کد خبر: ۸۸۳
تاریخ انتشار: ۲۲ خرداد ۱۳۹۴ - ۱۲:۴۲

How One 90-Year-Old Business Is Preparing To Turn Over The...

Trucking firm A. Duie Pyle has been in business for more than 90 years. Alexander Duie Pyle and his wife, Mary Ellen, started the business in 1924 with one truck.

Trucking firm A. Duie Pyle has been in business for more than 90 years. Alexander Duie Pyle and his wife, Mary Ellen, started the business in 1924 with one truck. He was the mechanic and driver while she handled dispatch and bill collection. In 1945, they asked their son-in-law, Jim Latta, who had earned a scholarship to Wharton and had just returned from World War II, to join the then-$450,000 (sales) Pennsylvania firm. Latta figured he’d come onboard temporarily, intent on going into insurance, but he stayed for life.

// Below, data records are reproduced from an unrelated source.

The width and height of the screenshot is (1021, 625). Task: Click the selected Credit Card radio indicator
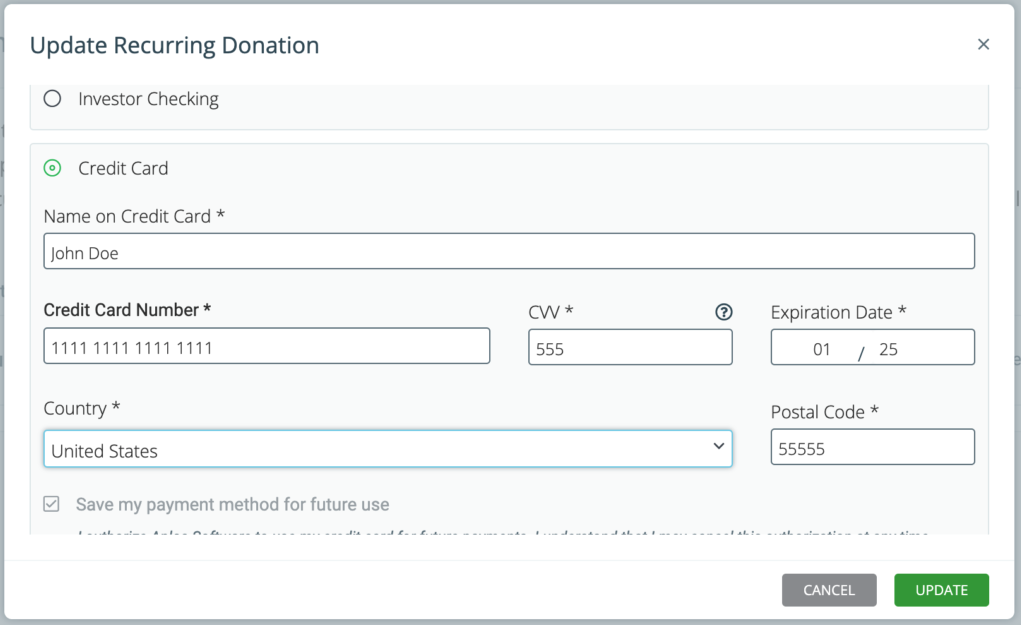pos(52,168)
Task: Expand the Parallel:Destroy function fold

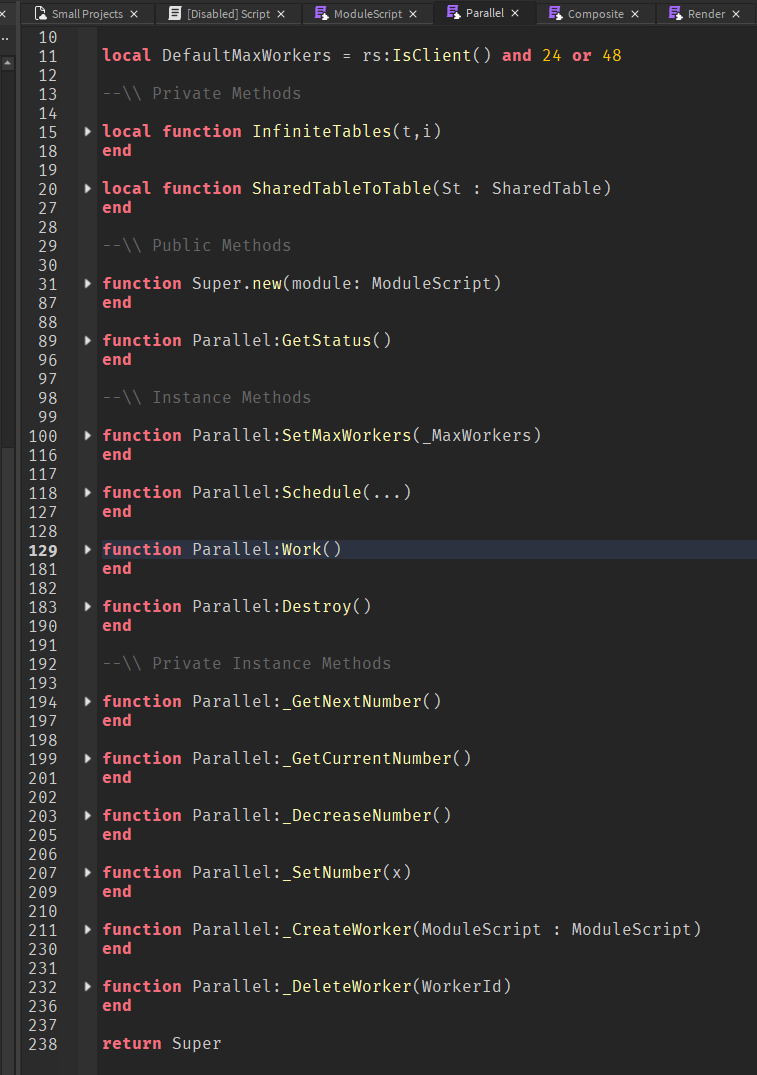Action: pyautogui.click(x=87, y=606)
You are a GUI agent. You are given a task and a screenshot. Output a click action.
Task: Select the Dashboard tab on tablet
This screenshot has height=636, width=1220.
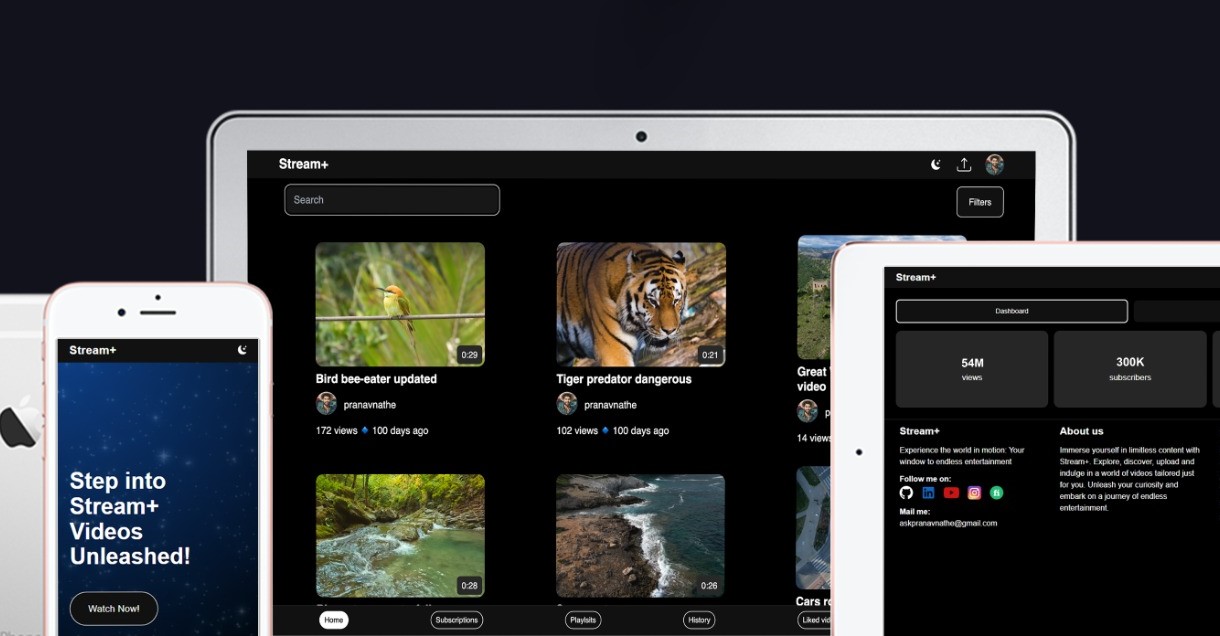pyautogui.click(x=1011, y=311)
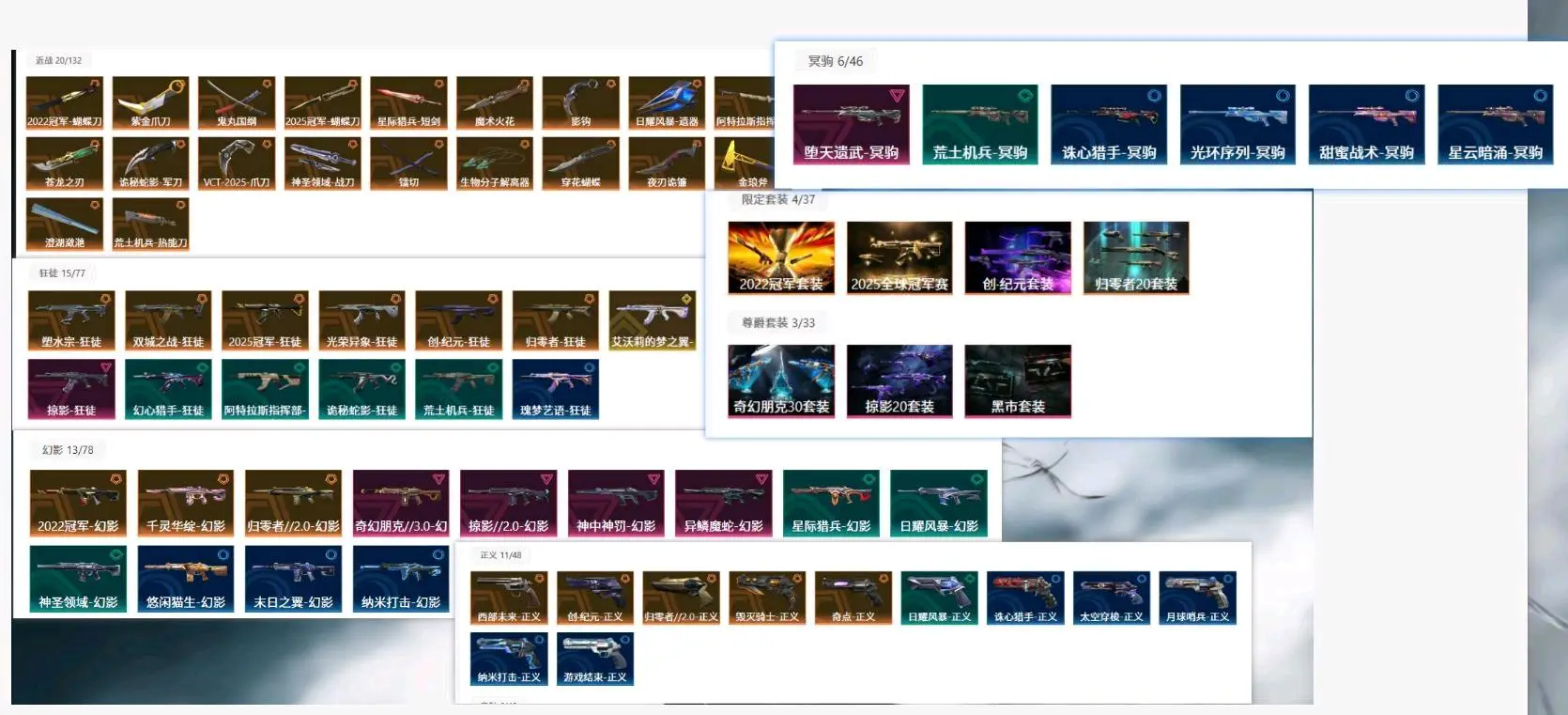Viewport: 1568px width, 715px height.
Task: Open the 归零者20套装 bundle
Action: coord(1136,257)
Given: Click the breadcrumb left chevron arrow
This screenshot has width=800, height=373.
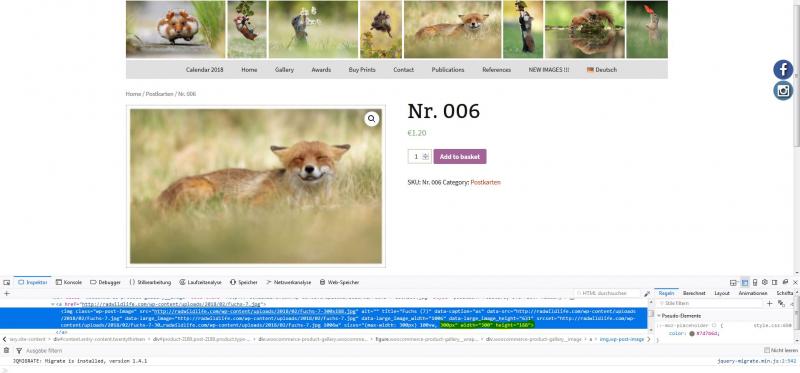Looking at the screenshot, I should (5, 339).
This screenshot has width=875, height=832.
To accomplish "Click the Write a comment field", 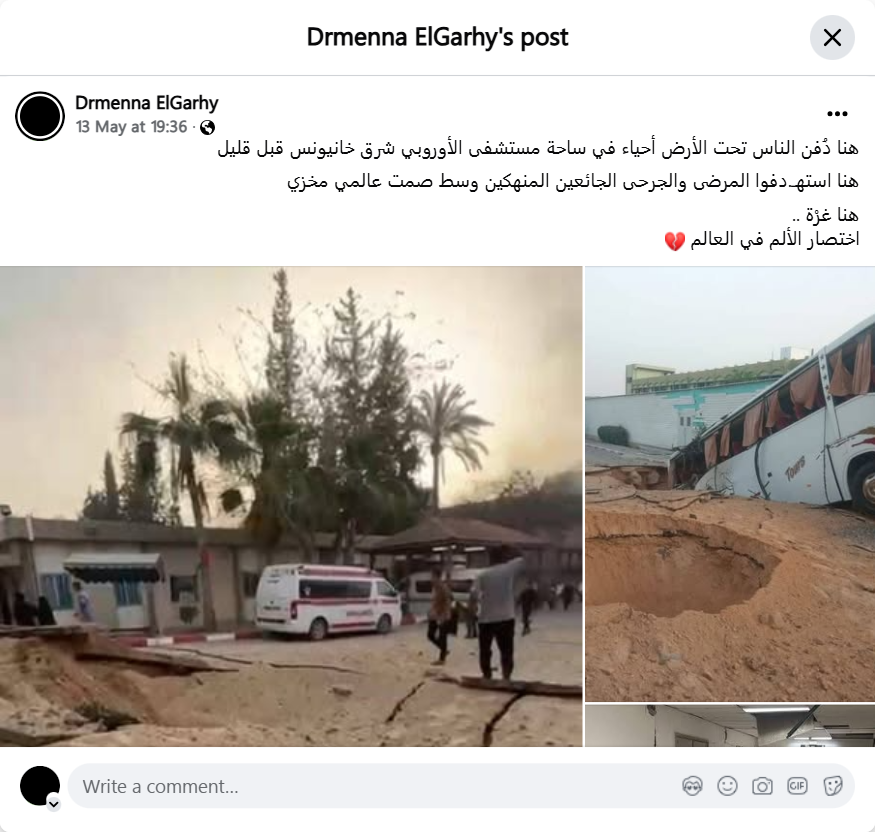I will (461, 786).
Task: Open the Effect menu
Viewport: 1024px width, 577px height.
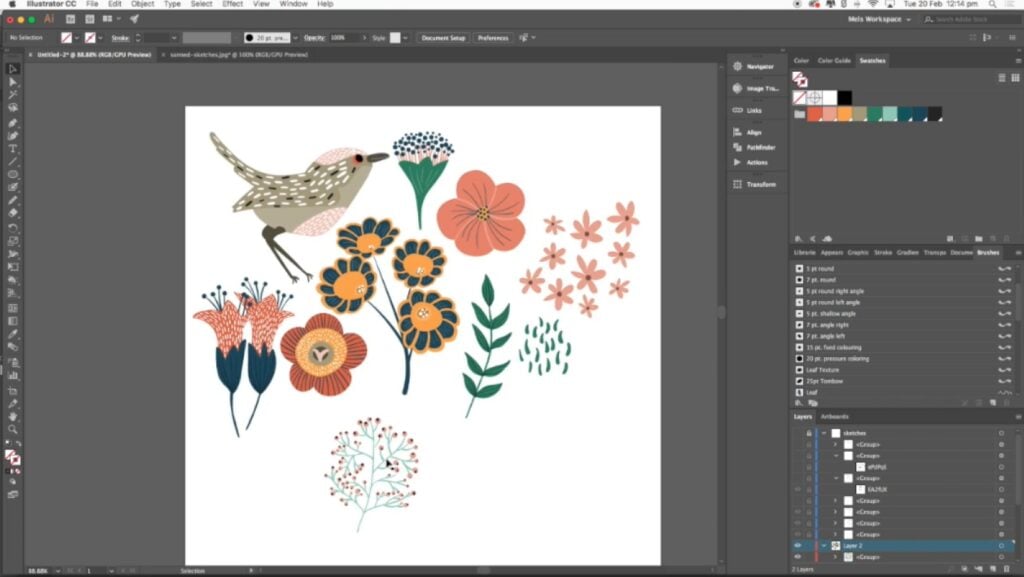Action: 232,4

Today Jim’s sons, Peter, Duie and Jimmy Latta, run Pyle, which now has $325 million in sales, mostly in the Northeast, where the company faces a highly competitive industry in a congested part of the country. But what concerns the brothers at the helm of Pyle just as much as external forces is the internal pressure. They are gearing up to hand over the company to the fourth generation but worry about the odds: Just 12% of family businesses make it to the third generation and only 3% make it to the fourth generation and beyond.

"We looked at the statistics and risks, and put in policies that attempt to mitigate those risks,” says Peter Latta, who is Pyle’s chairman and CEO.

To start, the family has an employment policy that ensures there is no lax standard for relatives: Anyone interested in joining the firm from the family must have at least three years of experience outside of the business and be evaluated by an independent board — his or her immediate family members can’t make the hiring decision. Contrary to the way many family-owned companies are run, members of the fourth generation like Hans Latta, now general counsel, weren’t allowed to work at the business at all while growing up.

While Peter, Duie and Jimmy, who are in their late fifties and early sixties, worked at Pyle from a young age, they decided their kids couldn’t, pushing them to learn business skills outside of the company before joining.


(Courtesy of A. Duie Pyle)

The family has also long followed a practice, first implemented by Alexander Duie Pyle and the original Jim Latta, of using generation-skipping trusts to protect the family’s stake in the company. Nearly 80 percent of Pyle is held in these trusts — the third generation, which has run the company for decades, owns less than five percent; even the next generation of owners only holds 18 percent directly.

They also brought on Steve O’Kane as president in 2006, the first non-owner, non-family member to hold the title. The move gave Peter more time to focus on leadership transition and also prepared the company for the future, when day-to-day operations may not be led by a family member.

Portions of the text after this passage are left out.